How to complete this task: Please write out exactly the lines that begin at the line containing "1176x1036 pixels." and run to the end of the records.

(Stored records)

_ _ _ _ _ _ _

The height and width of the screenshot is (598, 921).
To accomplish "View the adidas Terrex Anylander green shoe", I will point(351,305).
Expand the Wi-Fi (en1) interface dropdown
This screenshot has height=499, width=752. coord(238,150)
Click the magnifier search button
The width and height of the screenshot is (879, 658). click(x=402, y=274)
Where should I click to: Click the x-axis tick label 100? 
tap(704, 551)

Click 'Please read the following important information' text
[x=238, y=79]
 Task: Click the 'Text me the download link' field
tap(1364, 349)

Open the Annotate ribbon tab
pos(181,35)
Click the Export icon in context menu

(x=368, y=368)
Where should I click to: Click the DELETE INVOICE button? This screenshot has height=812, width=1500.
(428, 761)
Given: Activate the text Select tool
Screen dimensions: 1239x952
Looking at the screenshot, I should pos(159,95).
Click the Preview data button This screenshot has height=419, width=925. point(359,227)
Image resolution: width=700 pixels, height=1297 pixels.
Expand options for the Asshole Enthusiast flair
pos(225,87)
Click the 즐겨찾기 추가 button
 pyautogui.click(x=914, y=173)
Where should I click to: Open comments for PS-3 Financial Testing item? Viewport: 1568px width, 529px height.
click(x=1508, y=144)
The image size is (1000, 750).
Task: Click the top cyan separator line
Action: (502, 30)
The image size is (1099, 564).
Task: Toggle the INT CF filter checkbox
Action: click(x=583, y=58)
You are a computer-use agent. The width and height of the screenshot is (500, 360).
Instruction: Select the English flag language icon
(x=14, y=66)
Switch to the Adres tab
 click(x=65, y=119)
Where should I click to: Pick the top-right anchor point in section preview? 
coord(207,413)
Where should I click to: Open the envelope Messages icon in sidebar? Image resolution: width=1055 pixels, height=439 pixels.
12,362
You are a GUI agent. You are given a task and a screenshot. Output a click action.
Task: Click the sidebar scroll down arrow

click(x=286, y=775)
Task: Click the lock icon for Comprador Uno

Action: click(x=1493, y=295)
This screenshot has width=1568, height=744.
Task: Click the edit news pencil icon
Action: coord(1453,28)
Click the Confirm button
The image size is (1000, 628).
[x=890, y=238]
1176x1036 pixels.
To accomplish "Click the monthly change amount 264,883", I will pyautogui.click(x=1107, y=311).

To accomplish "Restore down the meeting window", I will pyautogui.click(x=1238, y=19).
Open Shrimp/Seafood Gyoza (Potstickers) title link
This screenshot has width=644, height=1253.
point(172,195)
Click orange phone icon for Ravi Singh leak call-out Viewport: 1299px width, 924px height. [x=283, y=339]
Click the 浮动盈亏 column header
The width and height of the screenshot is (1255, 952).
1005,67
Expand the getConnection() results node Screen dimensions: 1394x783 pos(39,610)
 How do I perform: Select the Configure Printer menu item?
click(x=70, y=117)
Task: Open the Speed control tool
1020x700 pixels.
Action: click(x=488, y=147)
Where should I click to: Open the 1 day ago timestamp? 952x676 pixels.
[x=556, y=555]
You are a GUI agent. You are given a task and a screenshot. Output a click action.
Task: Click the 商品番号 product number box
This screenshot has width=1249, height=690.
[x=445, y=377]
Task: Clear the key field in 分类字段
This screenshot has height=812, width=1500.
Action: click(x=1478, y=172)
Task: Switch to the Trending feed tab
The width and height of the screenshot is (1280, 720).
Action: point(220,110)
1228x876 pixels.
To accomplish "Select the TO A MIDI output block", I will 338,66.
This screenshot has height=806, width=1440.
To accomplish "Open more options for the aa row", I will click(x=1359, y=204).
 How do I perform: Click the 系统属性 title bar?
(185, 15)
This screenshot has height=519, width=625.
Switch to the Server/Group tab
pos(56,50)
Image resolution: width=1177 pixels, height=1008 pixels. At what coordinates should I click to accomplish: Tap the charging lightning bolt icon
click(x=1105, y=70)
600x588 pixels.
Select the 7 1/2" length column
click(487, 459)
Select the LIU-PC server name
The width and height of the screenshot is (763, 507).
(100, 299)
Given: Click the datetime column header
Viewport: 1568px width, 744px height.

_ _ _ _ _ _ _

Written solution:
1176x1036 pixels.
To accomplish "Click the monthly change amount 264,883", I will pyautogui.click(x=1107, y=311).

To accomplish "Restore down the meeting window", I will pyautogui.click(x=1238, y=19).
Open Shrimp/Seafood Gyoza (Potstickers) title link
This screenshot has width=644, height=1253.
point(172,195)
Click orange phone icon for Ravi Singh leak call-out Viewport: 1299px width, 924px height. [x=283, y=339]
Click the 浮动盈亏 column header
The width and height of the screenshot is (1255, 952).
1005,67
Expand the getConnection() results node Screen dimensions: 1394x783 pos(39,610)
 How do I perform: Select the Configure Printer menu item?
click(x=70, y=117)
Task: Open the Speed control tool
1020x700 pixels.
Action: click(x=488, y=147)
Where should I click to: Open the 1 day ago timestamp? 952x676 pixels.
[x=556, y=555]
You are a GUI agent. You are given a task and a screenshot. Output a click action.
Task: Click the 商品番号 product number box
This screenshot has width=1249, height=690.
[x=445, y=377]
Task: Clear the key field in 分类字段
This screenshot has height=812, width=1500.
Action: click(x=1478, y=172)
Task: Switch to the Trending feed tab
The width and height of the screenshot is (1280, 720).
Action: point(220,110)
1228x876 pixels.
To accomplish "Select the TO A MIDI output block", I will 338,66.
This screenshot has height=806, width=1440.
To accomplish "Open more options for the aa row", I will click(x=1359, y=204).
 How do I perform: Click the 系统属性 title bar?
(185, 15)
This screenshot has height=519, width=625.
Switch to the Server/Group tab
pos(56,50)
Image resolution: width=1177 pixels, height=1008 pixels. At what coordinates should I click to accomplish: Tap the charging lightning bolt icon
click(x=1105, y=70)
600x588 pixels.
Select the 7 1/2" length column
click(487, 459)
Select the LIU-PC server name
The width and height of the screenshot is (763, 507).
(100, 299)
Given: Click the datetime column header
Viewport: 1568px width, 744px height.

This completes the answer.